“I feel drunk right now,” Nina groaned. She was wobbling, her balance impacted by the increasing elevation, though each teetering step continued to propel her up towards the summit at the rapid speed of 250 vertical feet an hour.
Hanne hiked quietly, deliberately placing one step in front of the other, occasionally looking up towards the summit with a glowing grin plastered across bright red cheeks. I kept meaning to remind her to cover her face with her buff as the sun gradually showed its strength on her fair Norwegian skin, but then my thoughts would float skyward.
We’d been hiking up the same gully for (seemingly endless) hours. The summit was so close we could practically reach out and touch it, and I knew that Nina – one of the strongest women I know, an ultra marathoner and mountain runner – was no doubt dreaming of jogging on up as she did her local LA peaks. However, our hands were tied by the high altitude’s oppressive demands. Even if we could move any faster, it wouldn’t be smart or healthy for our body’s acclimatization.
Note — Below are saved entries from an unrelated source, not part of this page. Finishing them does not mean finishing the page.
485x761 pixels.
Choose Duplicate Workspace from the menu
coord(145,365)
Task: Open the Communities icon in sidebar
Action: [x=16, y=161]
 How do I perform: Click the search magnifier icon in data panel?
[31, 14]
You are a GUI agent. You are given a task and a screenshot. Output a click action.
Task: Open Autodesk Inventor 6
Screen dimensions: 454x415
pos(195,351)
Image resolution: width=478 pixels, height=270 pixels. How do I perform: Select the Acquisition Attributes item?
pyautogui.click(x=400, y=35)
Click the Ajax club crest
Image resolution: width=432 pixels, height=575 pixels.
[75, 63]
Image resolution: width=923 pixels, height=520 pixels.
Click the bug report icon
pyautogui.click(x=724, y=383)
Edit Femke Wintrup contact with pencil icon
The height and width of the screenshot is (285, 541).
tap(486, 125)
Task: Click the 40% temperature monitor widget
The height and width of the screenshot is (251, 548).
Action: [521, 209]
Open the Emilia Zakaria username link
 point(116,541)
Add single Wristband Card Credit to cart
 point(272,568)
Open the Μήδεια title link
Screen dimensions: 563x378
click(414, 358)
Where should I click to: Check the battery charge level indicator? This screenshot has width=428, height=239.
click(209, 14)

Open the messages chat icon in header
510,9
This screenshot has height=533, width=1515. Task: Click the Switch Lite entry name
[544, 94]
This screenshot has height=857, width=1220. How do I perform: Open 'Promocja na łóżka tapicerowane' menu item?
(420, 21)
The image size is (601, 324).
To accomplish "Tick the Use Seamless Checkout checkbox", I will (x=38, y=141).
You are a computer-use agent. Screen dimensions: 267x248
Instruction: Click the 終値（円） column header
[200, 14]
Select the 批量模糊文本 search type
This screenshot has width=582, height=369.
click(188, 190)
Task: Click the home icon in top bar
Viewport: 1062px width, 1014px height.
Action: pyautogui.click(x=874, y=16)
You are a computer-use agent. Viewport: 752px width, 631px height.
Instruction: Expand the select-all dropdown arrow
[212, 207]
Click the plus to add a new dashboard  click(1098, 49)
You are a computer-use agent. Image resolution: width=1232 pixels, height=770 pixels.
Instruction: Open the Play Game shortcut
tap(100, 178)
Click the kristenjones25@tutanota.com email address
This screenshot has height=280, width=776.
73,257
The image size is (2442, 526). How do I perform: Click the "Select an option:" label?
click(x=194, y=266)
Just as on the rest of this entire trip, we were forced to move at a snail’s pace.
This was a real test of patience for all of us.

Neighboring peaks of Aconcagua shot at sunset from our first high camp.
For the first time in my life, I experienced what high-altitude mountaineers describe in books, speeches, and tales from higher places. My breath lagged, my legs adopting the weight of concrete blocks. Every step strained my muscles, every sharp inhale seemed to do the job of half. I moved the slowest I ever have on a hike or climb, and somehow my spirit still soared.
I was functioning very well for such a high altitude. I’ve summited three other peaks near the 20,000 foot mark and always felt fine and strong, but this was new territory. The extra 2,800 feet on Aconcagua was significant enough to demand my full attention, and every foot I moved higher on summit day, I felt my strength challenged.
Of course, there’s a lot more that goes into the physical challenge that mountaineering inflicts on your body. A lot of it is unseen.

The shadow of Aconcagua stretches over the horizon at sunrise.
Summit morning
It’s 4am when we hear the familiar clank of stoves and shovels as our guides wake up to begin melting snow for breakfast. The three of us clients lay stiff in our sleeping bags, afraid to move just an inch in case the chilled air could leak into our perfectly warmed cocoons, while Miki, Charlie, and Ulises brave the cold. Our valiant guides had already melted 60 liters the night before, to ensure every climber would have enough liquids to get them through the night and the entire summit day. Each of them were strong, selfless, and big reasons as to how each of us remained healthy and happy throughout our expedition.
As to be expected, not one of the three of us really slept that night. Our high camp Colera was at 19,586 feet, two hundred feet higher than the summit of Kilimanjaro. Miki was right about one thing; it was a lot more comfortable squeezing three women into our two-person tent, the body warmth at least made our last evening more bearable.
But that’s not why we had tripled-up. We were warned that a solo inhabitant wouldn’t have the body weight to hold the shelter down in case of high winds. Our guides had dealt with a similar situation before: Chasing a willowy female client down the mountain as her tent catapulted her, body and all, past camp and towards a steep drop-off.
Besides, we were teeming with excitement, eagerness, and just a little bit of anxiousness for what the morning would bring. None of us quite wanted to get our hopes up.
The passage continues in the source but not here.